When I was a kid, my mother would sing the song Don Gato. If you’re not familiar with this happy little ditty, it’s about a cat who sits on a roof to read a love letter, becomes so overwhelmed with joy that he jumps around and eventually falls off the roof.
Then he breaks all the bones in his body, which are listed painfully. (Even his “little solar plexus.” Crimeny.) Eventually, a doctor comes and tries to save him, but he dies.
The cat dies.
You can understand how this might trouble a small child. Especially one who loves cats and has every intention of and shows a strong aptitude towards growing up to be a crazy cat lady.
My mother would sing this song, and I would cry. I would cry and beg her to stop, but she kept singing.
By the time she’d reached the funeral part, I was hysterical and I may or may not have run and hid in the closet while screaming “NO NO NO NO NO!”
It’s a fun family story. Barrel o’ laughs.
I’d forgotten about it, though, until my sister made the comment above. Say what you want about her tie-dyed shirt, she’s hilarious. (That’s not sarcasm. She really is.)
Fast forward to today, in a store with my mother and Skip, and after I’d fortuitously found a Smart-Car-sized bag of Hot Tamales, the subject of Don Gato came up. The entire story is then told, from my lips, to Skip.
(This might be a great time to interject that I’m probably going to get into HUGE trouble for sharing this entire story on the blog. And this is not a good time to be in trouble with my mother. I’m slated to spend 14 hours in a car with her on Tuesday. So … whatever.)
“Betty!” My mom interjected, “I think it’s time you let that go!” And then she proceeded to insist that she only continued to sing it outside the closet door because of the ending.
Don Gato comes back to life at the very end.
Whod’ve thunk it?
As a relatively bright 5-year-old who’d already seen her fair share of dead cats, I wouldn’t have bought it even if I’d have been able to hear it through the snotty sobs.
I get the impression my mom thinks I still blame her for something here.
Let me tell you a secret: When I was 7 I would replay Hopelessly Devoted to You over and over again on my Mickey Mouse record player and bawl my eyes out.
When I was 15, I did it with Love Will Lead You Back by Taylor Dayne.
And just last week, I did it with One Day Like This by Elbow.
Songs make me cry. They always have, and they always will. And I kinda like that about me.
I’m telling this story to try to illustrate a point, and it’s a big, important one.
The stories you carry with you from your childhood can either be used to make you stronger or make you a victim.

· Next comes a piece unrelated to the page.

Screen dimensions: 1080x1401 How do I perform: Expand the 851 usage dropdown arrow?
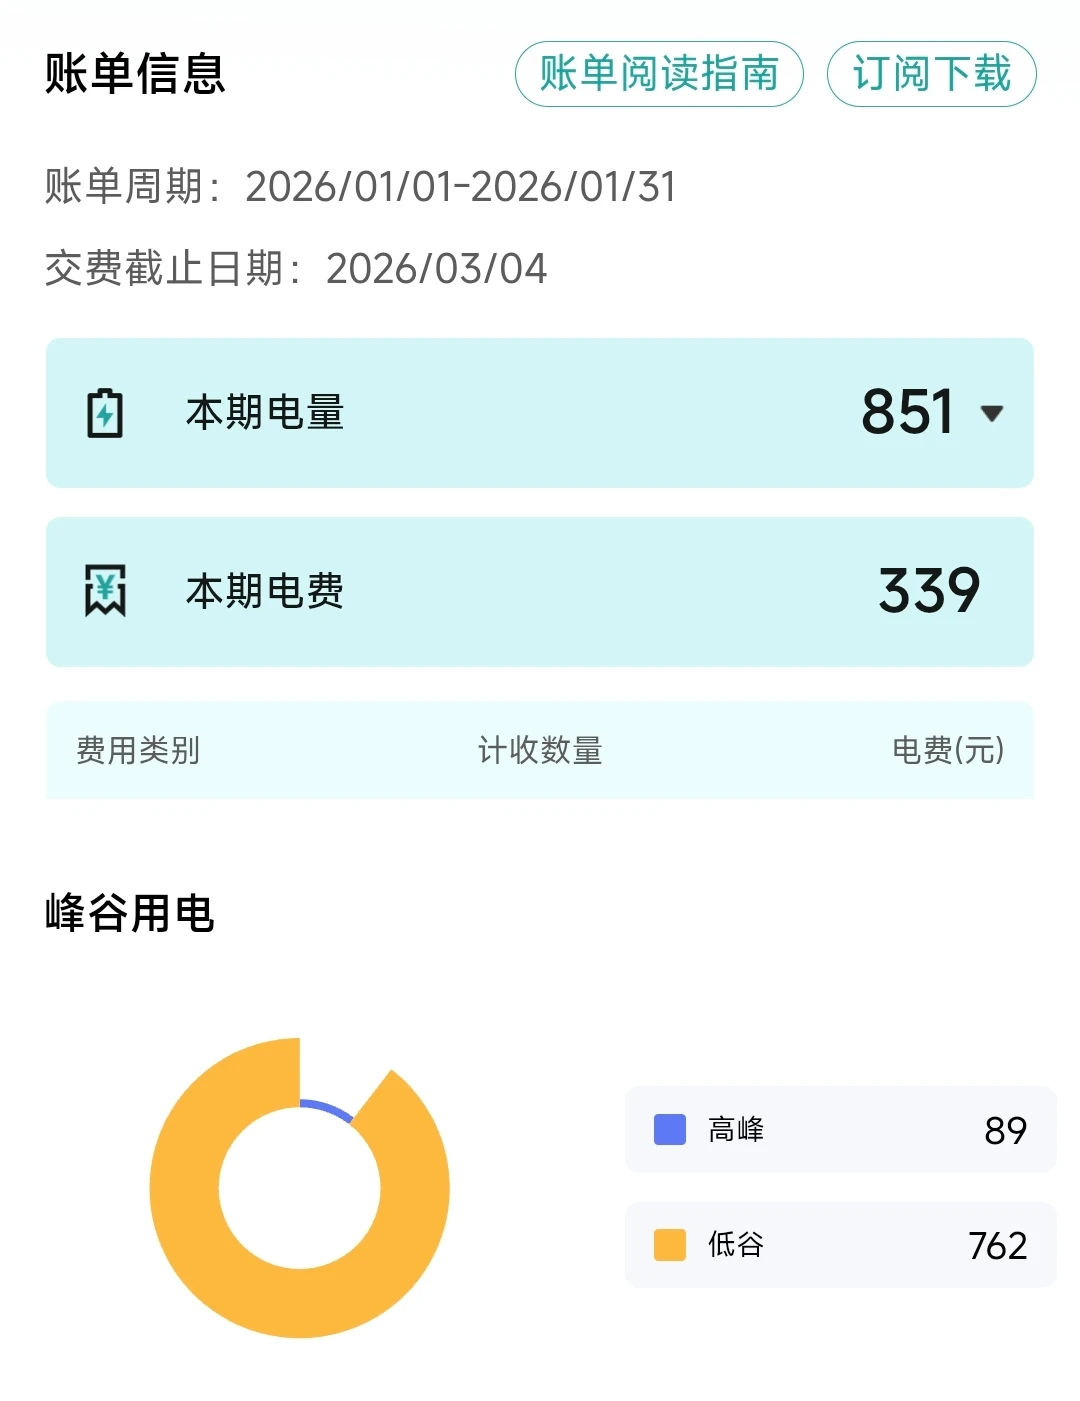pyautogui.click(x=992, y=413)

We all have stories from being kids that we think affect us to this day – but they only do so as much as we let them. At some point, we have to wake up in the morning and realize that this day is what we make of it, regardless of anything that has ever happened in our past.
The longer we blame our parents for our behaviors today, the less we’re able to be the loving, caring, expansive people we have the ability to be.

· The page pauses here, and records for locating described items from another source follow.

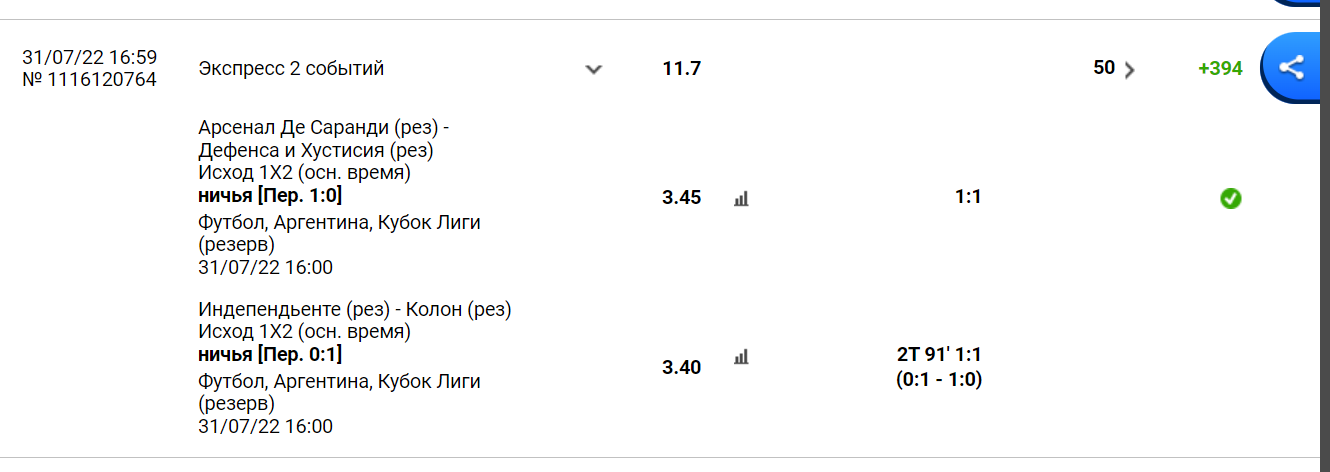This screenshot has width=1330, height=472.
Task: Click the 3.40 odds for second event
Action: 682,367
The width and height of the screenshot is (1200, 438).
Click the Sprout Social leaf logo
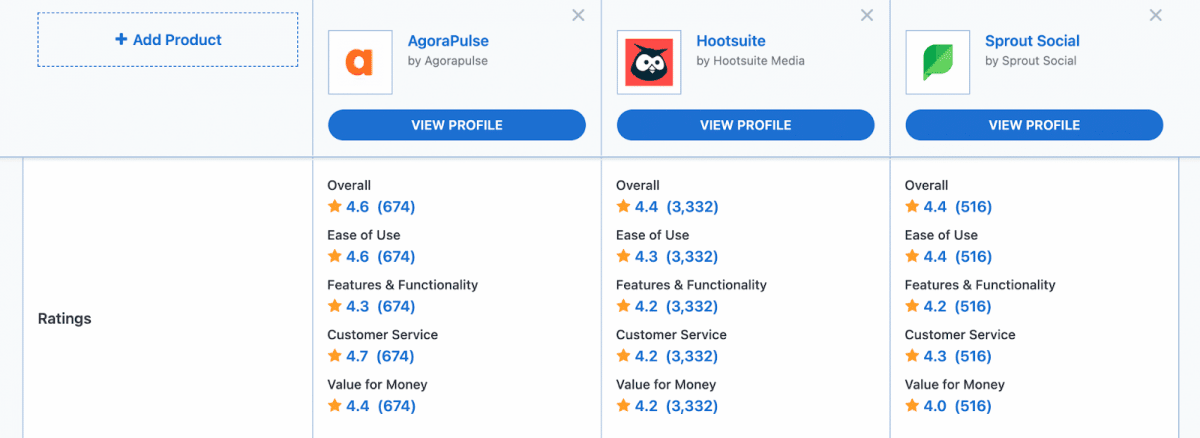[x=937, y=62]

And in my mind, we can do one of three things with these stories:
- Cherish them and use them to make ourselves stronger and more resilient.
- Let go of them completely with forgiveness and allow ourselves to grow in the now.

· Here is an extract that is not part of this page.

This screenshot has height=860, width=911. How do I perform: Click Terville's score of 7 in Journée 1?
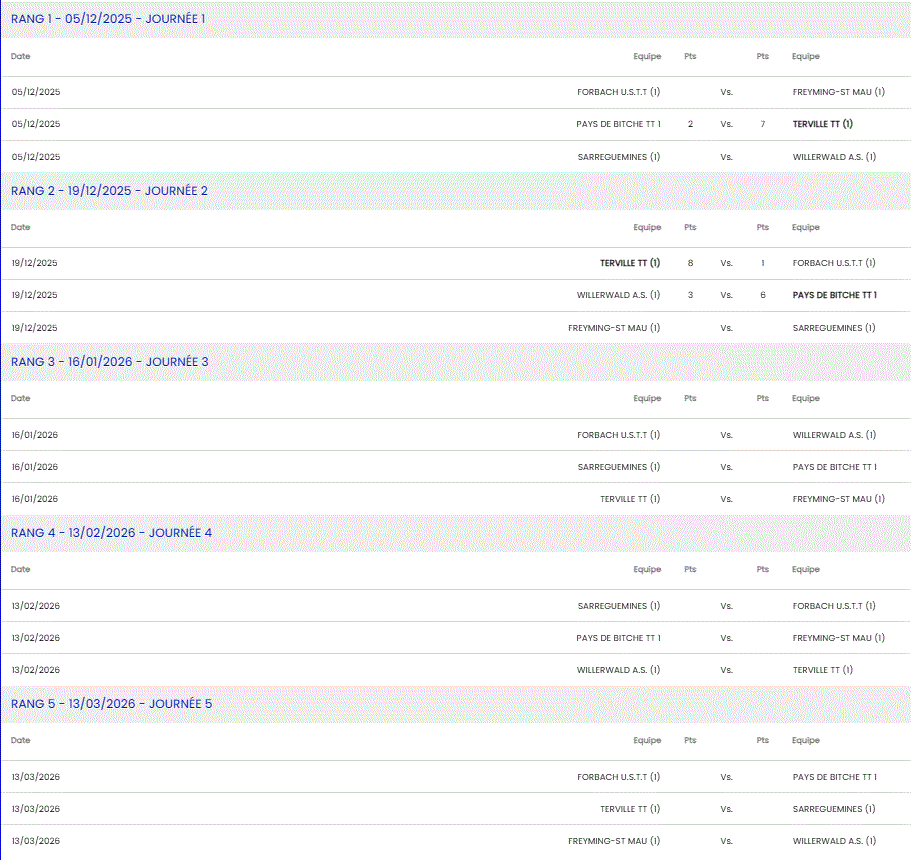pos(763,124)
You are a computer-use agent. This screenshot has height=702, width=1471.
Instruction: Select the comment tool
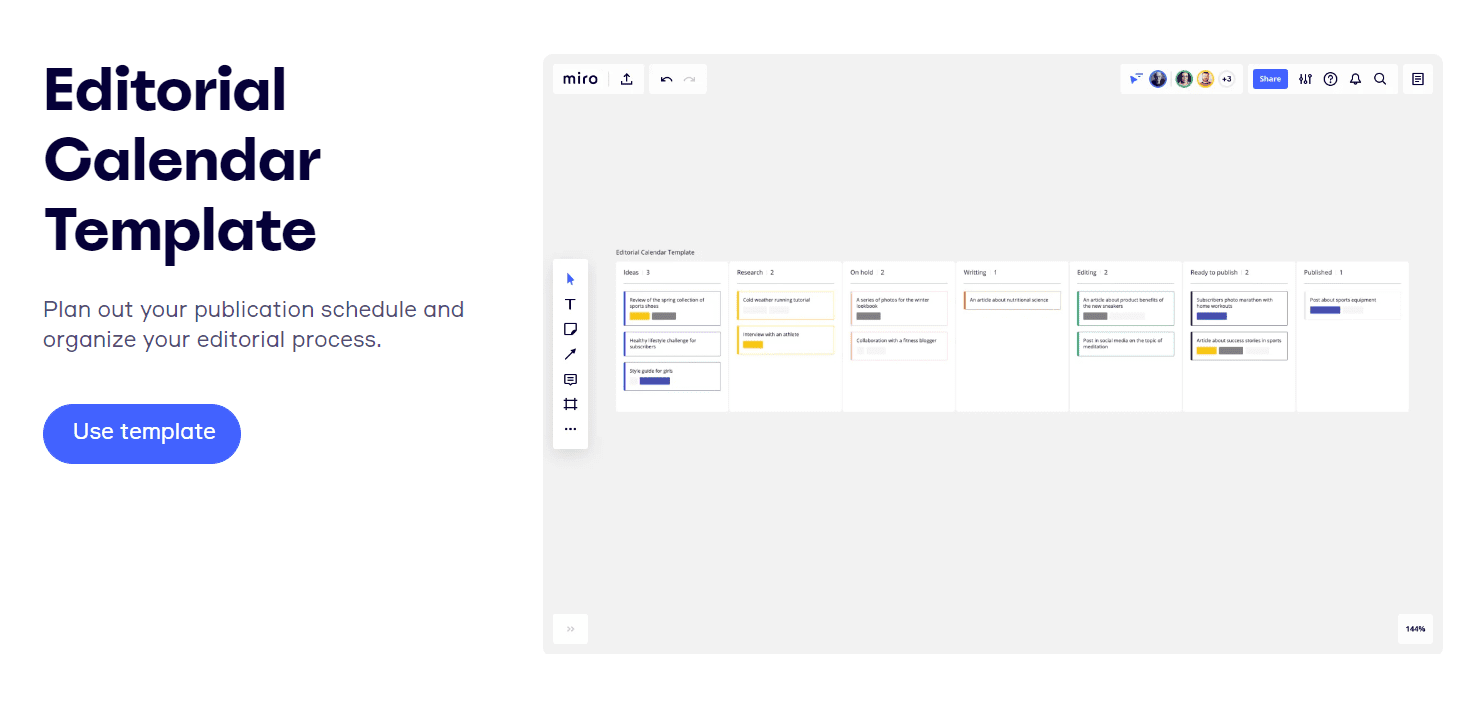[x=570, y=379]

- Use them as excuses to remain victims and stuck in stories that were over and done with years ago.
I know my illustrative story is easy, breezy, and not really rife with many emotional (or physical) injuries, but even if we were talking about something more serious here, those three choices would still apply.
Letting go of perceived parental pain is one of the tougher things you have to do in life. But it’s also one of the most important. Only when you’re ready to let go of your stories and use them to either make you stronger or help you grow will you start to realize who you really are.
And the Hot Tamales?
When I was 6, I ordered a box of Hot Tamales from the teenagers running the concession stand at the movie theater.
Only I pronounced them “tamm-a-luhs.”
The girls laughed and pointed. I almost threw up.
And that’s a story I still have to let go of.
Do You Have a Story That Wasn’t Funny Then?
But is now?
I love, love, love funny family stories – especially ones where, now that you’re older, they’re funny. Even if they weren’t funny when they happened.
Tell a story that you learned from, that you laugh at now, or that’s helped you become the person you’re proud of being today.
Anything to take the spotlight off of me now.
My mom is so going to yell.
Update 5/13: So I woke up this morning, called my mom, and she wasn’t mad. Just in case you were wondering. (Lesson learned: Trust that the people in your life are more forgiving than you give them credit for.)
But that’s not all.
I also realize that the real question I wanted to ask here at the end was this: Do you have any songs that absolutely, without fail make you cry?
More cry-worthy songs. That’s what I need.